Commons : Seidenspinner ( Bombyx mori )  - Collection of images, videos and audio files

Individual evidence

  1. Wolf Herre, Manfred Röhrs: Pets - seen from a zoological perspective. 2nd edition, Springer-Verlag, 1990, ISBN 978-3-642-39394-5 , p. 81.
  2. RKDatta: Global Silk Industry: A Complete Source Book. APH Publishing, 2007, ISBN 978-81-313-0087-9 , p. 179.
  3. K. Babu Murugesh: Silk: Processing, Properties and Applications. Elsevier, 2013, ISBN 978-1-78242-158-0 , p. 5 f.
  4. a b P. N. Pandey: Silk Culture. APH Pub. 2005, ISBN 81-7648-826-7 , p. 3.
  5. a b c Sara Lamb: The Practical Spinner's Guide - Silk. Interweave, 2014, ISBN 978-1-62033-520-8 , p. 18.
  6. Ryszard M Kozłowski: Handbook of Natural Fibers: Types, Properties and Factors Affecting Breeding and Cultivation. Woodhead Publishing, 2012, ISBN 978-1-84569-697-9 .
  7. Silkworms. In: Meyers Konversations-Lexikon von 1888. 14, p. 827.
  8. Kazuei Mita et al. a .: The genome sequence of silkworm, Bombyx mori . In: DNA Research . tape 11 , no. 1 , 2004, p. 27-35 , doi : 10.1093 / dnares / 11.1.27 .
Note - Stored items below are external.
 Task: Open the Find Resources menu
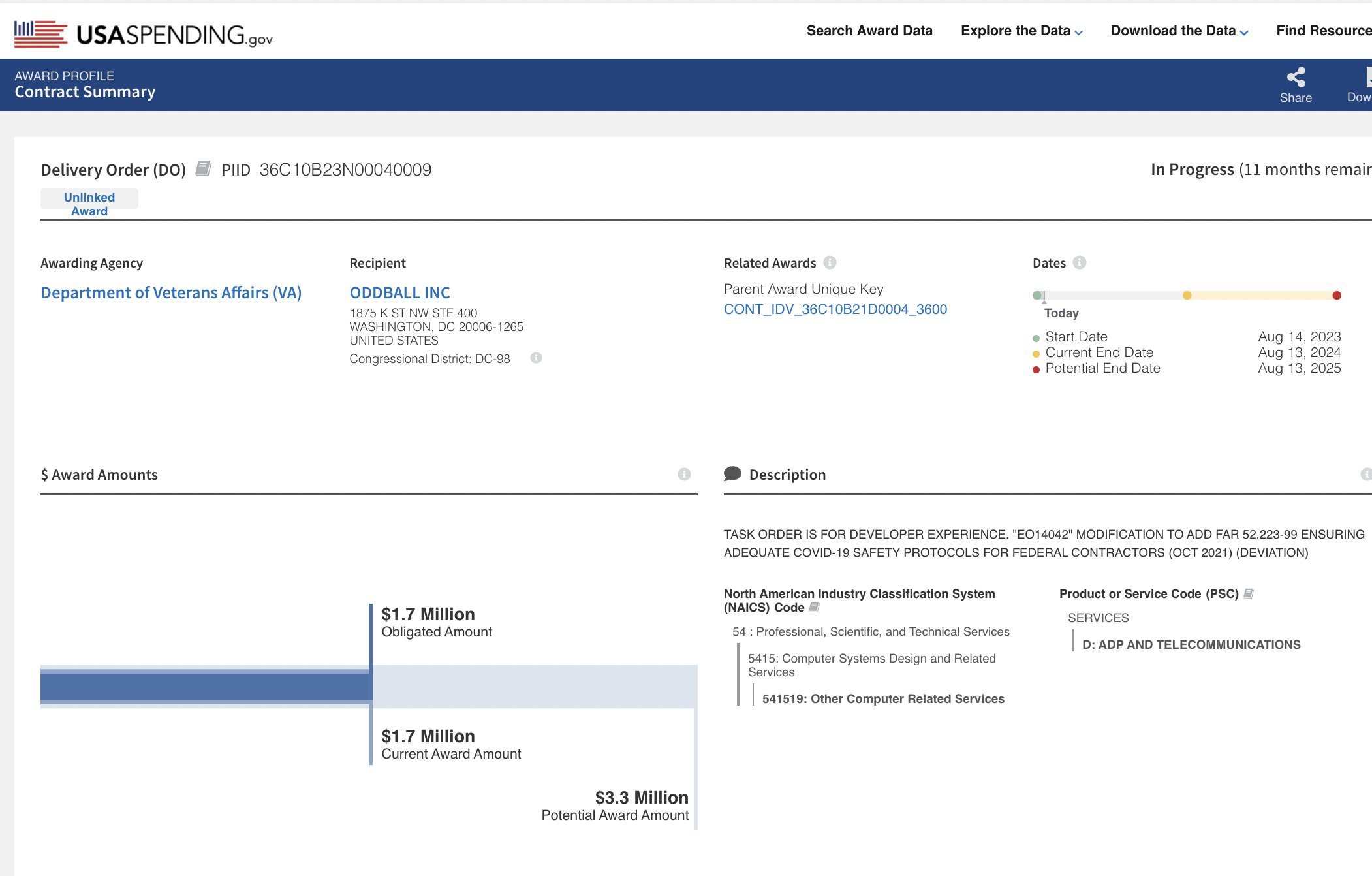1323,31
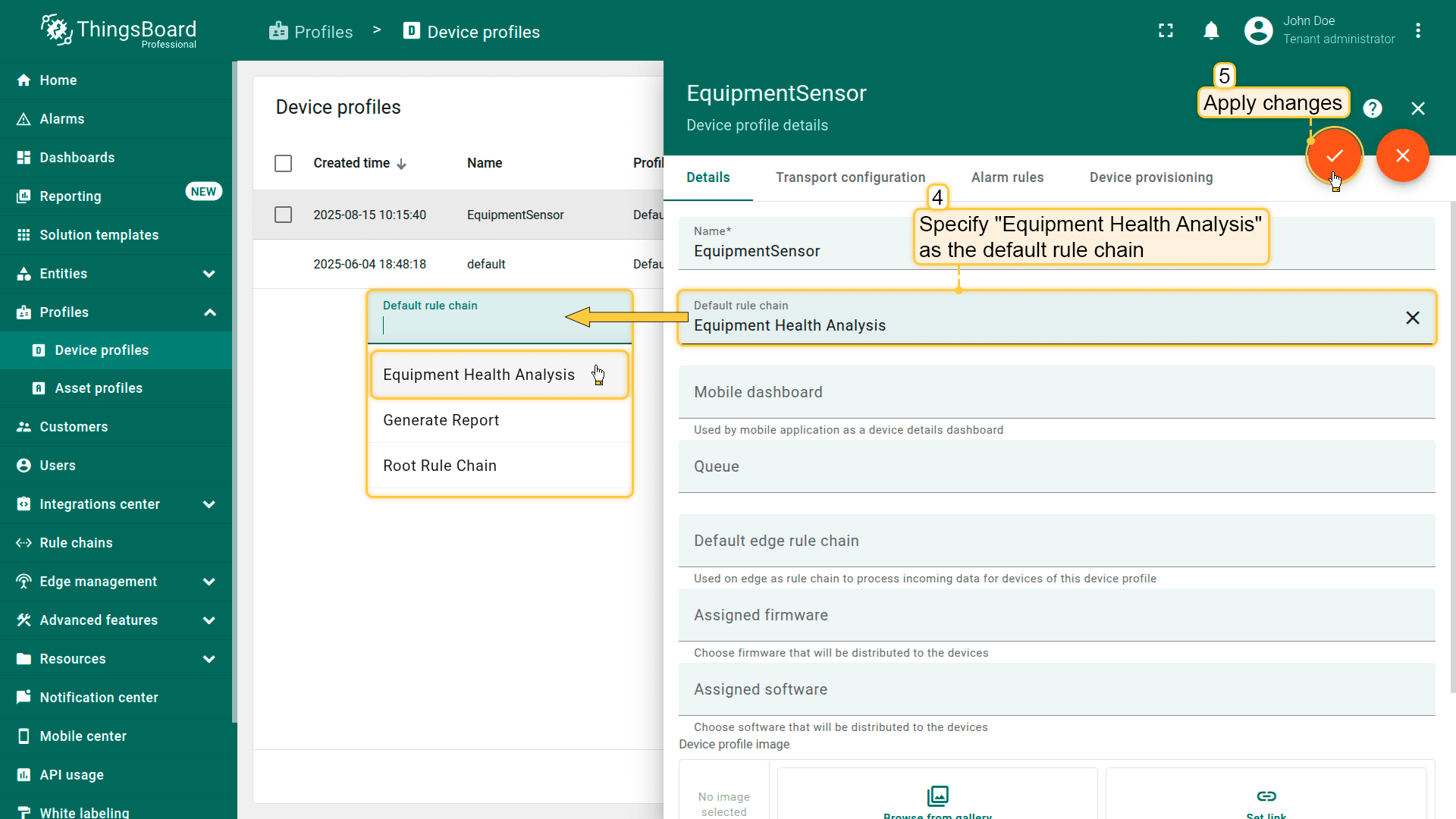The image size is (1456, 819).
Task: Click the orange cancel changes X button
Action: click(x=1402, y=155)
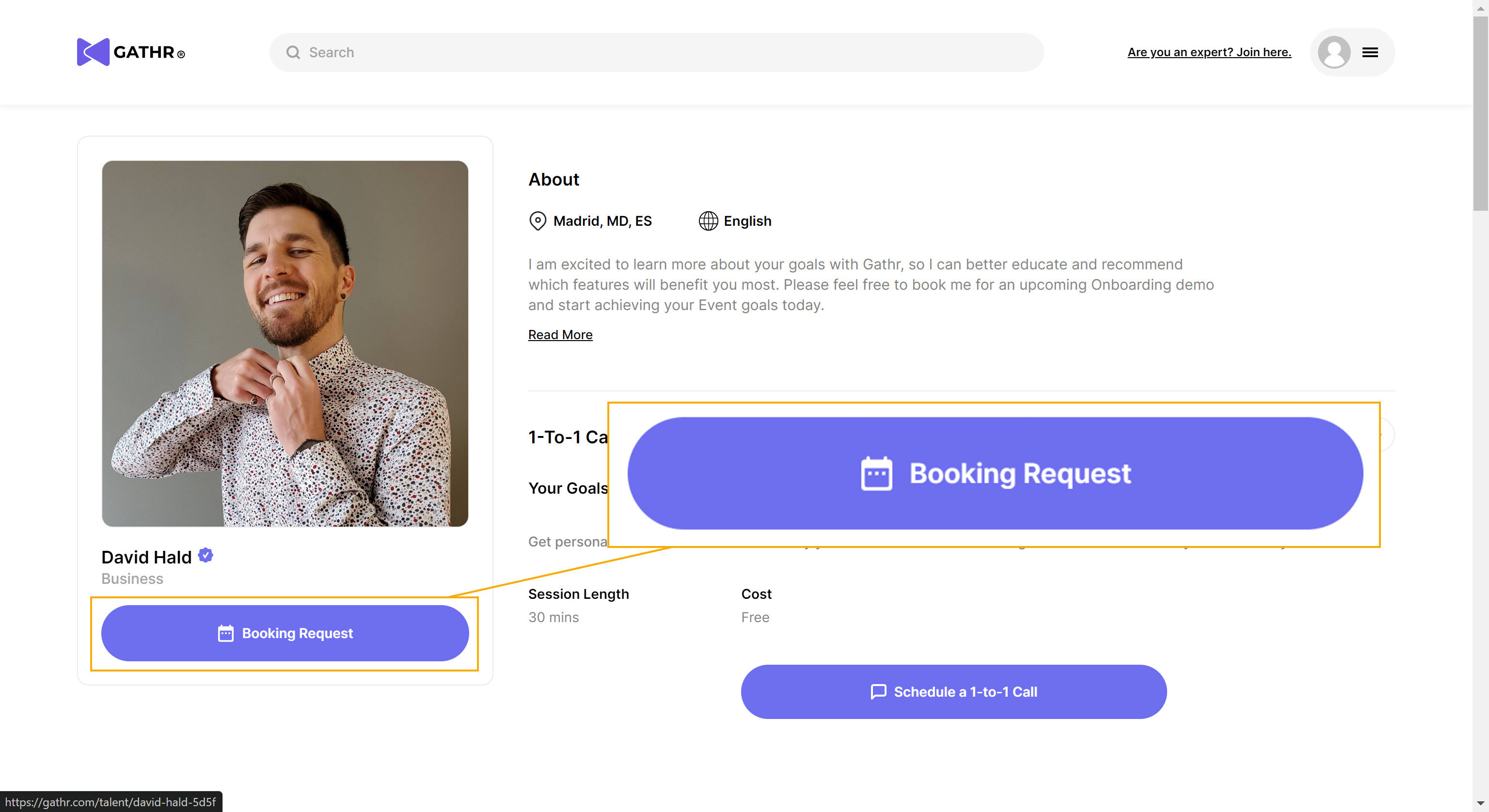Click the vertical scrollbar thumb
This screenshot has width=1489, height=812.
tap(1480, 113)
  9. Masahiro Tomita, Hiroto Munetsuna, Tsutomu Sato and others. a .: Transgenic silkworms produce recombinant human type III procollagen in cocoons. In: Nature Biotechnology. 21 (1): 52-6, 2003, doi : 10.1038 / nbt771 .
  10. T. Iizuka, H. Sezutsu, K.-i. Tatematsu et al. a .: Colored Fluorescent Silk Made by Transgenic Silkworms. In: Adv. Funct. Mater. 23: 2013, 5232–5239, doi : 10.1002 / adfm.201300365 .
  11. Yoshihiko Kuwana, Hideki Sezutsu, Ken-ichi Nakajima and others. a .: High-Toughness Silk Produced by a Transgenic Silkworm Expressing Spider (Araneus ventricosus) Dragline Silk Protein In: PLOS ONE . 9 (8): e105325., 2014, doi : 10.1371 / journal.pone.0105325 .
  12. ^ Jose Luis Cenis, Salvador D. Aznar-Cervantes, Antonio Abel Lozano-Pérez and others. a .: Silkworm Gut Fiber of Bombyx mori as an Implantable and Biocompatible Light-Diffusing Fiber. In: Int. J. Mol. Sci. 17 (7), 2016, 1142; doi : 10.3390 / ijms17071142 , online (PDF; 10.25 MB), at, accessed on March 24, 2017.
  13. Monika Franziska Maria Flury: Historical roots of the various suture material properties. Dissertation, Julius-Maximilians-Universität Würzburg, Würzburg 2002, DNB 969152930 , online (PDF; 6.51 MB), at, accessed on March 24, 2017.
  14. Darrel Martin: The Fly-Fisher's Craft. Augumented Edition, Skyhorse Publishing, 2016, ISBN 978-1-5107-0373-5 .
  15. Karuna K. Chatterji: A Handbook of Operative Surgery and Surgical Anatomy. Third Edition, Butterworth, 1936, Elsevier, 2016, ISBN 978-1-4831-9907-8 (reprint), p. 5.